August 29, 2013, 1:09 PM — How do you bring the virtualization operations model to networking? That will be the job of Martin Casado, CTO of networking and security at VMware which this week launched NSX, the company's over-arching network virtualization package. Casado was one of the creators of OpenFlow, the protocol that spawned the software defined networking (SDN) movement. He was also the CTO of OpenFlow software provider Nicira, which VMware purchased in 2012, and which provides the basis for much of NSX. Casado met with Network World Senior Editor Ellen Messmer to talk about NSX networking and security implications.
Tell us about the security piece in NSX, such as this so-called NSX Service Composer.
NSX is a platform for virtual networking. If I create virtual machines, I can attack them in a virtual environment if they talk to anything on that network or the physical network. The attack surface is actually very large today. NSX introduces a layer of security and isolation. All communication in NSX has the capacity to be encrypted.

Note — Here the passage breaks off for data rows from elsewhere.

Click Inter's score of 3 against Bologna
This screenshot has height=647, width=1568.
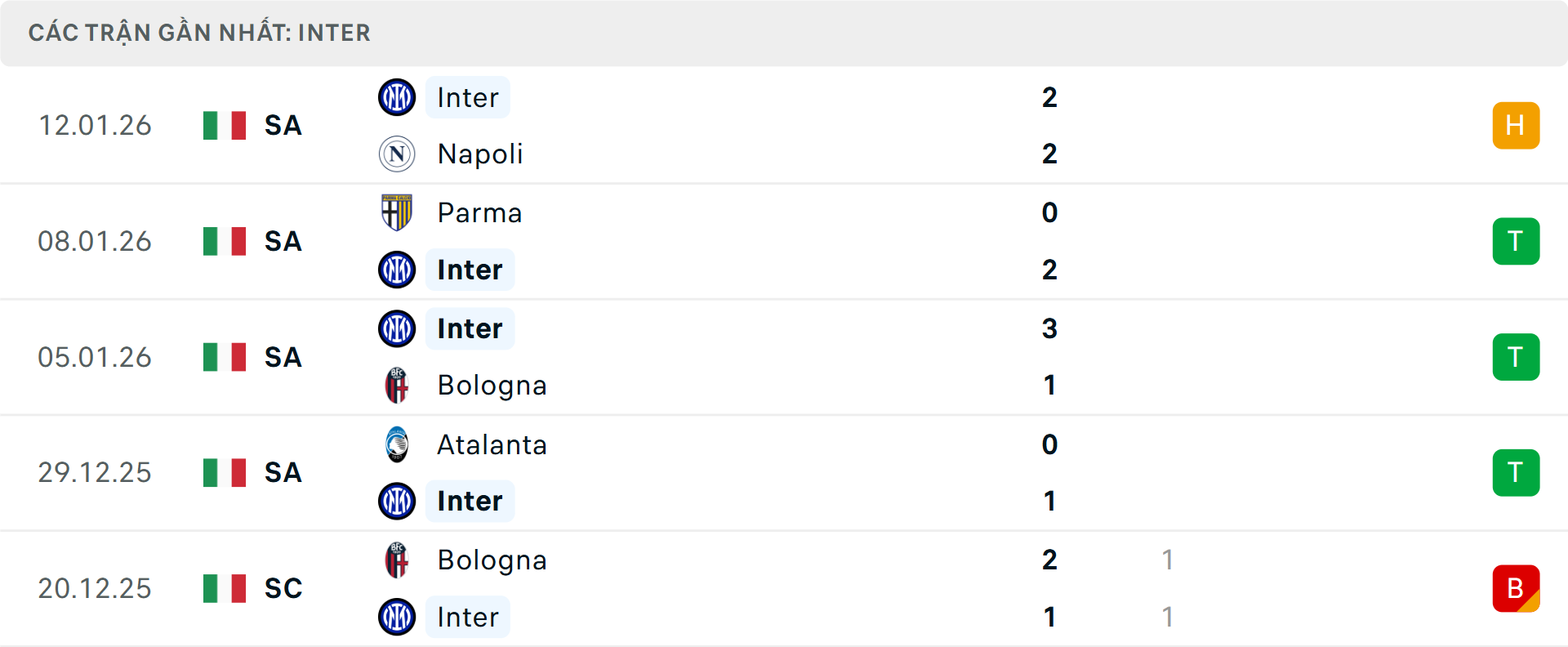1049,328
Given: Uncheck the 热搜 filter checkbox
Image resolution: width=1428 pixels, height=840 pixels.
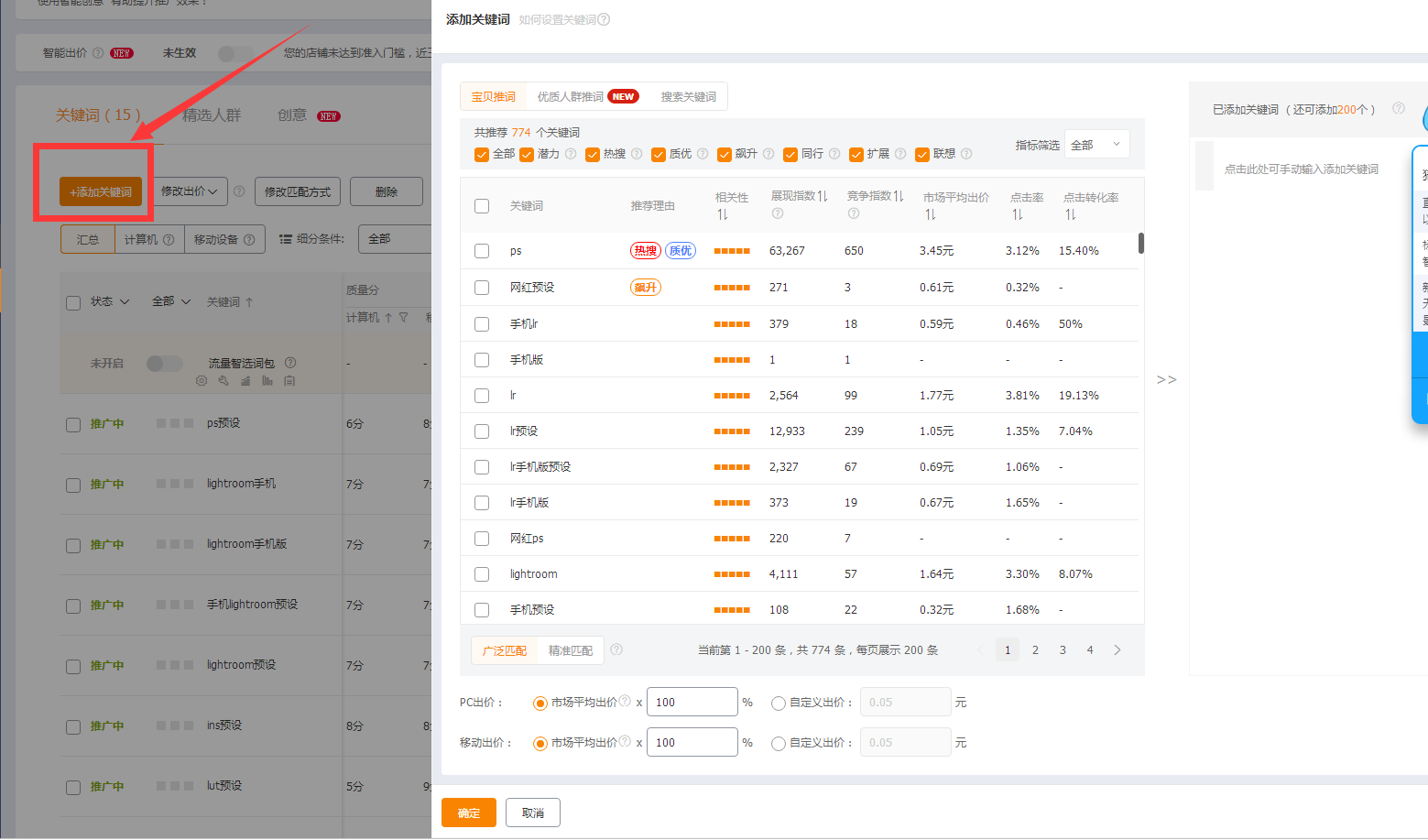Looking at the screenshot, I should click(x=593, y=154).
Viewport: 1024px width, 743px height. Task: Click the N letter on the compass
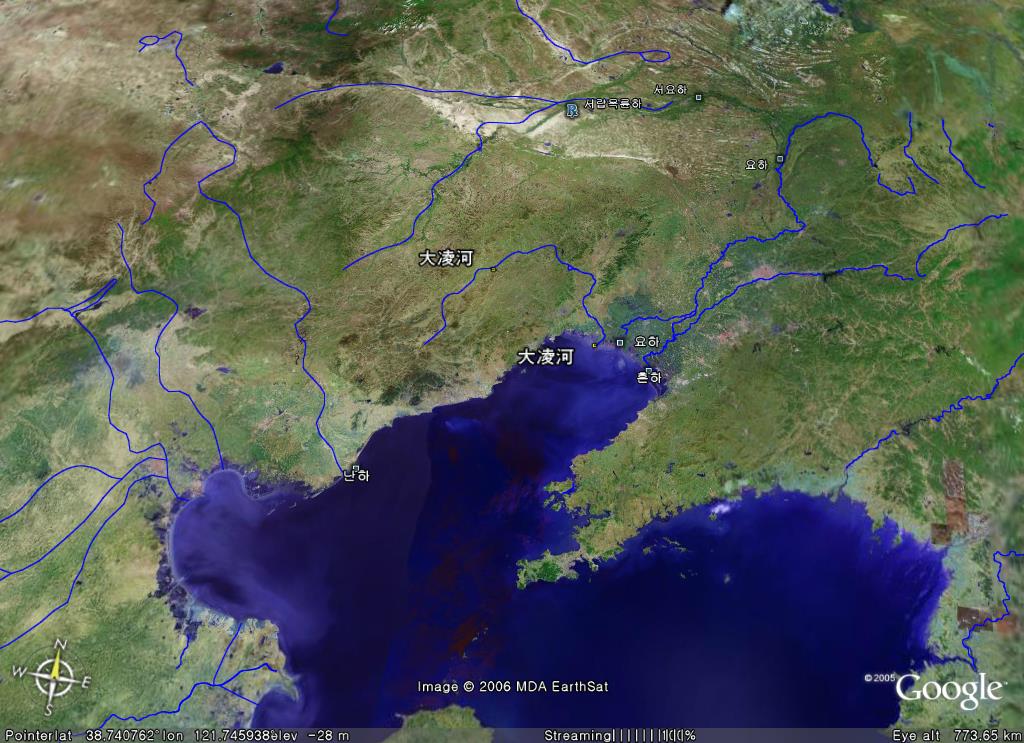click(60, 645)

For a long time, VMware has talked about its virtualized firewalls in terms of vShield. Where is that going now?
VShield Edge is a component of NSX, a gateway for north-south firewalling. But NSX is more than that, it's the distributed firewalling.
In terms of the new vCloud Hybrid Service (vCHS) that VMware is offering through its four data centers, will vCHS support NSX, and if so, when? At a conference session about vCHS here at VMworld, the two technical marketing managers presenting the vCHS architecture indicated it's based on VMware's existing ESX and vShield Edge technology, not NSX which won't ship till closer to year end. They said they expected to start using NSX at some point in vCHS but weren't sure when that might be.
VCHS does not have NSX yet and when that will be, I don't know. The data centers concern the current VMware technology, and it will support older versions of the technology. NSX is the next software upgrade. It's important to maintain compatibility.